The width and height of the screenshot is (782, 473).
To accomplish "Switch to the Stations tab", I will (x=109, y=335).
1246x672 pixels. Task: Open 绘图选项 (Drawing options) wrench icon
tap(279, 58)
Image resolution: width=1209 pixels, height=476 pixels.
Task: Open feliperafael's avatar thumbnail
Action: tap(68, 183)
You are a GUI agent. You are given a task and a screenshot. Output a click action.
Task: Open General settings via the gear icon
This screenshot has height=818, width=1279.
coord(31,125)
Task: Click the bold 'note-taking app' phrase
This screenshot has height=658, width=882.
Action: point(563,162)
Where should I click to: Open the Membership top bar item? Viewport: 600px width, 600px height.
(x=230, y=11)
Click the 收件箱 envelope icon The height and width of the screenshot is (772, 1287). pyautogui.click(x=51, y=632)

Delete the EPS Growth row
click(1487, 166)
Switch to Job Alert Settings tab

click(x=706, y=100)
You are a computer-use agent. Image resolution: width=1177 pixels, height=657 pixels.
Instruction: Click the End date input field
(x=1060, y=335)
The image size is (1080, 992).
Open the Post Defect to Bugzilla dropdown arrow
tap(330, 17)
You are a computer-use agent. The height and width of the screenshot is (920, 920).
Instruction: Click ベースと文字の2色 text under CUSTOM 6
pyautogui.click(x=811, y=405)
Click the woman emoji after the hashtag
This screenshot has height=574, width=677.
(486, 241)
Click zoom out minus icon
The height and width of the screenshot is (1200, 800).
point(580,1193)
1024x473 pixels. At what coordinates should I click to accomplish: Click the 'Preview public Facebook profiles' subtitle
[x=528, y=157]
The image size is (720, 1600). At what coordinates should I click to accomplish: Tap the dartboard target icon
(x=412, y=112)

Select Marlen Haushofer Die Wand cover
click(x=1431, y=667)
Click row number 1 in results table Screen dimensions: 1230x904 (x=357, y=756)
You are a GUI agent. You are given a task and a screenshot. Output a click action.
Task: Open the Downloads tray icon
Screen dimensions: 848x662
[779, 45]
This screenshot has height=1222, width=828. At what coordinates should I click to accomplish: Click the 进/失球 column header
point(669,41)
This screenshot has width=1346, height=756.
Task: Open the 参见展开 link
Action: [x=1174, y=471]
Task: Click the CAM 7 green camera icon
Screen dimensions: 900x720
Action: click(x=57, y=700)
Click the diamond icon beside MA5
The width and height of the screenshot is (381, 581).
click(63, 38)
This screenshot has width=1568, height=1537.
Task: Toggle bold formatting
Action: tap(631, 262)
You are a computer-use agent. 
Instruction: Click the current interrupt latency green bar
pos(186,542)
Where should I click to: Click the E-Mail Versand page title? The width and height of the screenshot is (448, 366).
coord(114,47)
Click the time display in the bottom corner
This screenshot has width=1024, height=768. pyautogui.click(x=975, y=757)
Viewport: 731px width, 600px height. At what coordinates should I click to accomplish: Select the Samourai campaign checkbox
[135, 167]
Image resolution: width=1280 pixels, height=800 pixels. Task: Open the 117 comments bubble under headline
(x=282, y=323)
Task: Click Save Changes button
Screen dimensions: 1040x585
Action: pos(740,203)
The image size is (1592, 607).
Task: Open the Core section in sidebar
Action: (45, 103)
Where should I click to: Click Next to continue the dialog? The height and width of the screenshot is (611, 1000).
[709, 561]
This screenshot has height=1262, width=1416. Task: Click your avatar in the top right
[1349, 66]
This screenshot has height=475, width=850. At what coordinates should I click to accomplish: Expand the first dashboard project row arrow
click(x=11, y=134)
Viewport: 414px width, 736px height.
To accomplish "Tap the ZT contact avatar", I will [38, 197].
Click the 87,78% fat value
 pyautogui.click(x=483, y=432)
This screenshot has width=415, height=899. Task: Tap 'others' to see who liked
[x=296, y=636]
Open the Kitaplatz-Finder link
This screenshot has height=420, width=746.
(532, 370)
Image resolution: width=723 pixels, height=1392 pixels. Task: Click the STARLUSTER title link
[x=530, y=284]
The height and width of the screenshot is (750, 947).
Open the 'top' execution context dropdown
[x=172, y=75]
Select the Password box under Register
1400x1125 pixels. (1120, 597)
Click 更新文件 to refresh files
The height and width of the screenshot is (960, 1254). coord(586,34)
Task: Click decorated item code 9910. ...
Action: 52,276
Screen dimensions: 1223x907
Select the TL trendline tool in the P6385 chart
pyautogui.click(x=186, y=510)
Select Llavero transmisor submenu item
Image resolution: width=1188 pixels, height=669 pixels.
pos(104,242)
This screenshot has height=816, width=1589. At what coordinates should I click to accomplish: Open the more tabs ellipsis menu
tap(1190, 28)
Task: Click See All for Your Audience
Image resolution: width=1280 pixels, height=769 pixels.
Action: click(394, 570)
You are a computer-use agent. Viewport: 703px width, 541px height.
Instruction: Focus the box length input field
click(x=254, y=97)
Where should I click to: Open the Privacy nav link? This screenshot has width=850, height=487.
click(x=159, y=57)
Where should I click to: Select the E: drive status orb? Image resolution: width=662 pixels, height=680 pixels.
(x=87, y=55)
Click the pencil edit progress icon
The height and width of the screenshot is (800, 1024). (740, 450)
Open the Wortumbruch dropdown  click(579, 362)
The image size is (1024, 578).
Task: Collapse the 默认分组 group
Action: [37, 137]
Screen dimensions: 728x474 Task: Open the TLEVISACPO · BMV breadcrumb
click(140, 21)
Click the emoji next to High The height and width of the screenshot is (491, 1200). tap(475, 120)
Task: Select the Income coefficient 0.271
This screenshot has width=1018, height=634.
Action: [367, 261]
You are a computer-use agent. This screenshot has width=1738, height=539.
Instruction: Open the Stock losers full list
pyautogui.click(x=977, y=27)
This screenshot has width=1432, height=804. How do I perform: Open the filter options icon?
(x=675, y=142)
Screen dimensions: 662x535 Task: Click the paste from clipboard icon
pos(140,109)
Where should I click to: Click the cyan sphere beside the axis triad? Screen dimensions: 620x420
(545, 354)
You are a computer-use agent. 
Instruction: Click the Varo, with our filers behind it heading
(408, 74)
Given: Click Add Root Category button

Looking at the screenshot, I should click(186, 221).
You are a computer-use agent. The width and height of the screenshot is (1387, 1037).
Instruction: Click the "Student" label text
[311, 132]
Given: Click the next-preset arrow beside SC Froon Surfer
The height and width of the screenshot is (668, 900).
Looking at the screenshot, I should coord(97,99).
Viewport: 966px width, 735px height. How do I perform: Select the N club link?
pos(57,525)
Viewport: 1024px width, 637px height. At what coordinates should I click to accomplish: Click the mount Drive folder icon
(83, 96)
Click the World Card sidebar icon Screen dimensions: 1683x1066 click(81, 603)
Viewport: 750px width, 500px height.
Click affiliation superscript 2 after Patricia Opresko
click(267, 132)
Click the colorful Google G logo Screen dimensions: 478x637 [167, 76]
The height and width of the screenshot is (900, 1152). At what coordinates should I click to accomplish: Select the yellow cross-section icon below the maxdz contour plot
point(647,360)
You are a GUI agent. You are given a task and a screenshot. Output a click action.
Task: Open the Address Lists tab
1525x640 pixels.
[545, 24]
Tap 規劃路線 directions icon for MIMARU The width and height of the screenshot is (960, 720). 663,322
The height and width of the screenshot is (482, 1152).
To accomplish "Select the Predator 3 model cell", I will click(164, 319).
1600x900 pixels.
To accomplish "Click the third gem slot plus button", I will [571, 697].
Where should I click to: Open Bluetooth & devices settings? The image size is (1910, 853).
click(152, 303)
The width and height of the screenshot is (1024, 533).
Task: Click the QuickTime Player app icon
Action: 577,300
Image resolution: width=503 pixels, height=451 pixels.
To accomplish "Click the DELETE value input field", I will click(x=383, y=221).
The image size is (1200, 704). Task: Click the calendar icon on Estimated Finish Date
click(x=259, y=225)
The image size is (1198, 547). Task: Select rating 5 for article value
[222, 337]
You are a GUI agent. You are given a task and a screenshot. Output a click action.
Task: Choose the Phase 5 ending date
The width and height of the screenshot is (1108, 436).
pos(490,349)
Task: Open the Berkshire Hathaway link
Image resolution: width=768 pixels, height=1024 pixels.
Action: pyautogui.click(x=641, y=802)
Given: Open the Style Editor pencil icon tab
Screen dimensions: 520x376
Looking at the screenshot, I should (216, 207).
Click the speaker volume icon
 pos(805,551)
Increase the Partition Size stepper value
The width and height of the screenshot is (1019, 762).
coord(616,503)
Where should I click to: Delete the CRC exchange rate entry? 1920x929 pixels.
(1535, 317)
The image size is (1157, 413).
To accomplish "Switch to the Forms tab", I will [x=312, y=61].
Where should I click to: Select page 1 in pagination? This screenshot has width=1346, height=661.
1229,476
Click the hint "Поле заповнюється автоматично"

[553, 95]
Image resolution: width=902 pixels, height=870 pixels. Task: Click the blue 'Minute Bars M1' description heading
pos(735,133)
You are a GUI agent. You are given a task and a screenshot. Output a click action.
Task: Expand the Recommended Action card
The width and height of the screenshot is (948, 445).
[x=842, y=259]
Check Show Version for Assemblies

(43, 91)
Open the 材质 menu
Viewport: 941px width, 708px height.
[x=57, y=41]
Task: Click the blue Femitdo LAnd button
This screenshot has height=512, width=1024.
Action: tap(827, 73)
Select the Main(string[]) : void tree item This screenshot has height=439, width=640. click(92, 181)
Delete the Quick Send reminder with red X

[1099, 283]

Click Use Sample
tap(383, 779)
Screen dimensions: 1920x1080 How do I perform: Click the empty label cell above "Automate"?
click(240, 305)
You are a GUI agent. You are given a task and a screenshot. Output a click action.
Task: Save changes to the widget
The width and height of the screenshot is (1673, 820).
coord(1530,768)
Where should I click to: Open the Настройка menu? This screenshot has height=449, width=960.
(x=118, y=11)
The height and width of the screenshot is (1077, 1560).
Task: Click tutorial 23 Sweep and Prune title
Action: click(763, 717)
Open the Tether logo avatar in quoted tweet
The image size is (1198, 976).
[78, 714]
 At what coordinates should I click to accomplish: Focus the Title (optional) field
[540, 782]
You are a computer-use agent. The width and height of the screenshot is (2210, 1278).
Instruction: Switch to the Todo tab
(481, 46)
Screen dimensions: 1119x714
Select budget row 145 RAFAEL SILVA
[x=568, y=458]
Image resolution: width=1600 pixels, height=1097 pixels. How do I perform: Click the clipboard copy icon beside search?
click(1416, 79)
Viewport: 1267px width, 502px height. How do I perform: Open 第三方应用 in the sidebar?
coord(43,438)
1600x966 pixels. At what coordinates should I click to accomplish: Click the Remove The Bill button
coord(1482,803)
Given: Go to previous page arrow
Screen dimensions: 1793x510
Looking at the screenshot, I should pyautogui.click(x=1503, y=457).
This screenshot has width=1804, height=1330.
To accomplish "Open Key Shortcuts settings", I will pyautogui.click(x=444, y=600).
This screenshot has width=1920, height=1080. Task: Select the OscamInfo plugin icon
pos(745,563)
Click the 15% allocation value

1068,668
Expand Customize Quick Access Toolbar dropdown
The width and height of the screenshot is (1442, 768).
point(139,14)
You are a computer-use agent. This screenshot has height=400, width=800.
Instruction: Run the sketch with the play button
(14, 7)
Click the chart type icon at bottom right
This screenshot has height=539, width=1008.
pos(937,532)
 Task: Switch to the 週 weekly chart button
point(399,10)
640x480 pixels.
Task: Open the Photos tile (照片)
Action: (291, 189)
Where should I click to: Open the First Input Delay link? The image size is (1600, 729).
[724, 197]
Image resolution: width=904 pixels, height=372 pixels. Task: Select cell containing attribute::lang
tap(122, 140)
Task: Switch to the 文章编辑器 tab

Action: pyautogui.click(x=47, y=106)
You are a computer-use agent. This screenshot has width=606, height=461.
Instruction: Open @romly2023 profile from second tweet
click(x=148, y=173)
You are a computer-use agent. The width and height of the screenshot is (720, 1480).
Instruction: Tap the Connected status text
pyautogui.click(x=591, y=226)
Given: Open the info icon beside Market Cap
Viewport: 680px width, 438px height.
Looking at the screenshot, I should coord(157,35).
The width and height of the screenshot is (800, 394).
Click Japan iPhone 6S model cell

■ ■ ■

- [TASK STATEMENT]
Bring together every line in the entries that holds the string "computer".

- [TASK OUTPUT]
You are a computer-use agent. Image resolution: width=1177 pixels, height=657 pixels.
You are a computer-use agent. The height and width of the screenshot is (920, 920).
You are a computer-use agent. 
You are a computer-use agent. Viewport: 703px width, 541px height.
You are a computer-use agent. This screenshot has width=1738, height=539.
You are a computer-use agent. 
You are a computer-use agent. The width and height of the screenshot is (1387, 1037).
You are a computer-use agent. The width and height of the screenshot is (2210, 1278).
You are a computer-use agent. This screenshot has height=400, width=800.
You are a computer-use agent. This screenshot has width=606, height=461.
You are a computer-use agent. The width and height of the screenshot is (720, 1480).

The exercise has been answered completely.